Scoperta una correlazione tra i geni dell’uomo di Neanderthal e la predisposizione a contrarre il Covid. Come già noto, sviluppare una grave forma di Covid-19 dipende però da molti fattori, come l’età, patologie pregresse e anche l’indice di massa corporea.

Ora però un progetto di ricerca scientifica ha trovato una diretta connessione con il patrimonio genetico ereditato dall’uomo di Neanderthal. In particolare sarebbero tre i geni che possono essere associati al rischio di manifestare una forma grave di questa malattia.

Geni di Neanderthal e Covid: i partecipanti alla ricerca

La scoperta nasce dallo studio di ricerca condotto da ricercatori dall’Istituto Mario Negri di Milano e i cui risultati sono stati pubblicati sulla prestigiosa rivista iScience.

I ricercatori hanno battezzato il progetto scientifico “Origin” appunto per la finalità di individuare l’origine della malattia. In particolare gli scienziati hanno analizzato i dati delle infezioni con SARS-CoV-2 che ha colpito centinaia di persone nella provincia di Bergamo.

La ricerca dunque rientra nella categoria Gwas, vale a dire Genome-Wide Association Study con l’obettivo di analizzare le possibili variazioni genetiche connesse al manifestarsi di una certa malattia, il Covid-19 in questo caso.

In primo luogo gli scienziati hanno proposto un questionario a 9.733 persone volontarie. Le domande avevano lo scopo preliminare di determinare la storia clinica personale e del nucleo di famiglia in riferimento all’esposizione al Covid-19.

Nel campione sono poi stati individuati 1.195 soggetti, poi suddivisi in tre raggruppamenti omogeni sia per sesso, età, contatti con il virus ma anche per fattori di rischio per patrimonio genetico ereditario. Il primo gruppo quindi conteneva i soggetti che avevano sviluppato una forma grave della malattia. Nel secondo chi invece aveva manifestato sintomi di lieve entità o addirittura asintomaticità al contagio. Nel terzo invece tutti coloro che non avevano mai contratto la malattia.

Come spiegato da Ariela Benigni, segretario scientifico e coordinatore Ricerche Bergamo e Ranica presso il Mario Negri, è risultato particolarmente difficoltoso trovare pazienti che aveva sviluppato la malattia gravemente disposti a partecipare alla ricerca.

Mappatura del DNA

Completata la fase di individuazione del campione di volontari, i pazienti sono stati visitati singolarmente. I ricercatori hanno così potuto prelevare campioni di DNA da analizzare mediante un Dna microarray. Tale tecn:ologia è capace di leggere centinaia di migliaia di variazioni, chiamate polimorfismi, sull’intero genoma.

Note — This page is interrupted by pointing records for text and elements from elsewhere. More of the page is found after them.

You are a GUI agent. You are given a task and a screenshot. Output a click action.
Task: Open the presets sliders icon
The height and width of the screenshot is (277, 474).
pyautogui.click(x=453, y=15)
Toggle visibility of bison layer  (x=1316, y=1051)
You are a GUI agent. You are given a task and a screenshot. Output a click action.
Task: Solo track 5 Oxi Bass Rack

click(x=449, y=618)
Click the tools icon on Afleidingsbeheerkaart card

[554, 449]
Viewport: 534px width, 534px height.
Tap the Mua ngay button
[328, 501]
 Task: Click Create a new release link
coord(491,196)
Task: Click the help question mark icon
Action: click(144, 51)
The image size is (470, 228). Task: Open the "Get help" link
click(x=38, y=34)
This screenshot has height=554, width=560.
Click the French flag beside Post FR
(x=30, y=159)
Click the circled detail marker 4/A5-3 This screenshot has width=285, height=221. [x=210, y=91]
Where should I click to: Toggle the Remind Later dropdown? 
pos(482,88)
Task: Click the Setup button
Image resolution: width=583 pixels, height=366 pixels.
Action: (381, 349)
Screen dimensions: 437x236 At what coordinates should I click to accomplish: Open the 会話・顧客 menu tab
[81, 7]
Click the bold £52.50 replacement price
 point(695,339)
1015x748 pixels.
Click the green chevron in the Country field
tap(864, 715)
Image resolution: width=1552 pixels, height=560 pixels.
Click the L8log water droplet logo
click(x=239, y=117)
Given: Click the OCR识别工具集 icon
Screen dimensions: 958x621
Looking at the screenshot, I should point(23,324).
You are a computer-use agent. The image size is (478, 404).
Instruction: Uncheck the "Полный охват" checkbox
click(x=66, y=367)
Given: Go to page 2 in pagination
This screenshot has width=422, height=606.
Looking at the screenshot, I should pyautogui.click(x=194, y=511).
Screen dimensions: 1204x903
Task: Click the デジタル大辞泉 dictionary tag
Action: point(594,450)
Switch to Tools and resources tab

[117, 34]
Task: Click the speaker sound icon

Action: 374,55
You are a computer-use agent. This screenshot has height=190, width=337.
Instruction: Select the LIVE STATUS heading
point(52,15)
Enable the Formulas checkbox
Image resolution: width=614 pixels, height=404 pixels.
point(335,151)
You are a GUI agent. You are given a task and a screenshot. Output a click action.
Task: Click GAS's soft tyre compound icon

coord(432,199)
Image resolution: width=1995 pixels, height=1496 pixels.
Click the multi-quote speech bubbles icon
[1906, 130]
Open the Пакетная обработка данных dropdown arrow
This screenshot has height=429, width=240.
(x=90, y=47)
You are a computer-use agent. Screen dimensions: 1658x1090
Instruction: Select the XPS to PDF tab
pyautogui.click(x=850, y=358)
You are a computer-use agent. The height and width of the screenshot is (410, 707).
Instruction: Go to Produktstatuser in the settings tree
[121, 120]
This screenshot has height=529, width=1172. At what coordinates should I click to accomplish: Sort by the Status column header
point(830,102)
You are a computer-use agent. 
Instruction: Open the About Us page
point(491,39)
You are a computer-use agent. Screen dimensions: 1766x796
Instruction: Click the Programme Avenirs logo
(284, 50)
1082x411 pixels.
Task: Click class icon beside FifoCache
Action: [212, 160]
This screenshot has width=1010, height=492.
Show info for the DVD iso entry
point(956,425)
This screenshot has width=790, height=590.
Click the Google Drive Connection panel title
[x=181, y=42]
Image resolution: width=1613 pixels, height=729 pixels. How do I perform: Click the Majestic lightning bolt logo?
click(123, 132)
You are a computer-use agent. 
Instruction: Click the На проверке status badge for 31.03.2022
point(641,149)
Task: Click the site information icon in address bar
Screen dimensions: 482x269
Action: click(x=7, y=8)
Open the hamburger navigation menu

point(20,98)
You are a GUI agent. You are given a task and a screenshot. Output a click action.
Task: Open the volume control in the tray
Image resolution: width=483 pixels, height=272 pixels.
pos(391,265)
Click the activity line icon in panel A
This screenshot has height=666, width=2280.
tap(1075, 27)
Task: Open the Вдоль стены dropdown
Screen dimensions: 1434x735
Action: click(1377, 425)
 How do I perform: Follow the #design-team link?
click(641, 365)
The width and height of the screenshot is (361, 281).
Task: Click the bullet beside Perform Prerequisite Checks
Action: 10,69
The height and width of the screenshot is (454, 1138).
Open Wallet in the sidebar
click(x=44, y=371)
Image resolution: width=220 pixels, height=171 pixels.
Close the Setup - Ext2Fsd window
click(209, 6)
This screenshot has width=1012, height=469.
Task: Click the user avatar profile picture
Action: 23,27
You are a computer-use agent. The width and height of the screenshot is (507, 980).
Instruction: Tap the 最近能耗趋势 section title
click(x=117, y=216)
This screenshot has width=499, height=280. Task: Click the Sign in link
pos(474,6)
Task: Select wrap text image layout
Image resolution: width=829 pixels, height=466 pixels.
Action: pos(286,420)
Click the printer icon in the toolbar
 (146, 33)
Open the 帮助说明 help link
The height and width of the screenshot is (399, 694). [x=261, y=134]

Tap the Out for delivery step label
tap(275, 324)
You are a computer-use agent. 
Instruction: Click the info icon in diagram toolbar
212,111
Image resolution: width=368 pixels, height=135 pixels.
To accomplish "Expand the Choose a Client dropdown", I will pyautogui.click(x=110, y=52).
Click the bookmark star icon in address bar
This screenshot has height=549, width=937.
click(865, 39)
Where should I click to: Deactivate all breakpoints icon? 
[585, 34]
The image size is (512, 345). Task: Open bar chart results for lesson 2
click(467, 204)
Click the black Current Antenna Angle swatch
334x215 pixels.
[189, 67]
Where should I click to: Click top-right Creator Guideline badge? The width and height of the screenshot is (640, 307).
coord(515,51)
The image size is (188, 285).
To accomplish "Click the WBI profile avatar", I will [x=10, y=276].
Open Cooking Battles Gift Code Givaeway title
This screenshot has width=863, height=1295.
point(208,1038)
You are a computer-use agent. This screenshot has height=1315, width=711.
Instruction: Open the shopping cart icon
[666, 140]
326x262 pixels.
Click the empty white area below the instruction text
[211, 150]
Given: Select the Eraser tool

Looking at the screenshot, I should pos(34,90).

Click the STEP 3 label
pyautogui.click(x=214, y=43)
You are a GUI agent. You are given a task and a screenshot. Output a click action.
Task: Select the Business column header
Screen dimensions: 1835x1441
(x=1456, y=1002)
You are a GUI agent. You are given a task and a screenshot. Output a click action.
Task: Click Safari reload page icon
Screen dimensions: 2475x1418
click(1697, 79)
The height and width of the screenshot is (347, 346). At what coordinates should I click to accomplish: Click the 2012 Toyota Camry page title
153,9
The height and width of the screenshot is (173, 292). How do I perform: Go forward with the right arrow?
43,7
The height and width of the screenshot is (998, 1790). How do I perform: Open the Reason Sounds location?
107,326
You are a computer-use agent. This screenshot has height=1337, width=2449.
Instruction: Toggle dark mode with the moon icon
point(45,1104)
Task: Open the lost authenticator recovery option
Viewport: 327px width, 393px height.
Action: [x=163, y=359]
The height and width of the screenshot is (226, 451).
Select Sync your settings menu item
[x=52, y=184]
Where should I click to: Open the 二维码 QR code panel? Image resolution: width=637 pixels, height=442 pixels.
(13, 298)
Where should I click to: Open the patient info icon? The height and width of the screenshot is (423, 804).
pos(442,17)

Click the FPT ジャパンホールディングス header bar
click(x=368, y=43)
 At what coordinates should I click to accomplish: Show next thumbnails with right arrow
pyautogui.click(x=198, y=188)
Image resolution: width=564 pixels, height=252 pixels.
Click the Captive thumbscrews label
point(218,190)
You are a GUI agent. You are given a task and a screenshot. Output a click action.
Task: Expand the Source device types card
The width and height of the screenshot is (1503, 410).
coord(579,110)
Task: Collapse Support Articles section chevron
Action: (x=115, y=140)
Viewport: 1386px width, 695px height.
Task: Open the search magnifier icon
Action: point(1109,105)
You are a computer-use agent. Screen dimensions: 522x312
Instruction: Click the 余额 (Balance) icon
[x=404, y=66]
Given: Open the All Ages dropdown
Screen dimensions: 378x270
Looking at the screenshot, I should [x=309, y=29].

Ciò ha permesso ai ricercatori di ottenere circa 9 milioni di varianti genetiche per ogni soggetto volontario e di individuare in questo modo quale zona del filamento di DNA fosse maggiormente responsabile della diversa manifestazione della patologia.

I risultati

Lo studio Origin ha mostrato che chi fosse portatore dell’aplotipo di Neanderthal ha avuto un rischio di sviluppare grave polmonite per il Covid rispetto al resto della popolazione e addirittura tre volte la probabilità che la patologia richiedesse il ricovero in terapia intensiva e supporto di ventilazione meccanica.

Il termine “aplotipo” indica una determinata combinazione di varianti alleliche, vale a dire le modifiche nella sequenza di una certa zona del genoma umano. Si tratta quindi di un particolare pacchetto genetico che viene ereditato tutto insieme.

In particolare lo studio ha evidenziato come tre su sei geni appartenenti a questa zona sul cromosoma 3 siano responsabili della maggior sensibilità al virus Covid. Si tratti dei geni CCR9 e CXCR6, che richiamano i globuli bianchi quando è in corso un’infezione, e del gene LZTFL1, normalemente deputato allo sviluppo e la funzione delle cellule epiteliali nelle vie respiratorie.

Questi geni sono arrivati alla popolazione attuale direttamente in eredità dall’uomo di Neanderthal. Se però all’epoca preistorica questi geni avevano lo scopo di proteggere l’uomo dalle comuni infezioni, oggi producono un eccesso di risposta immune che non solo non ci protegge ma ci espone a una malattia più severa.

Lo studio Origin quindi ha dimostrato che nella dicitura “pazienti fragili” occorre inserire anche soggetti con specifiche caratteristiche genetiche.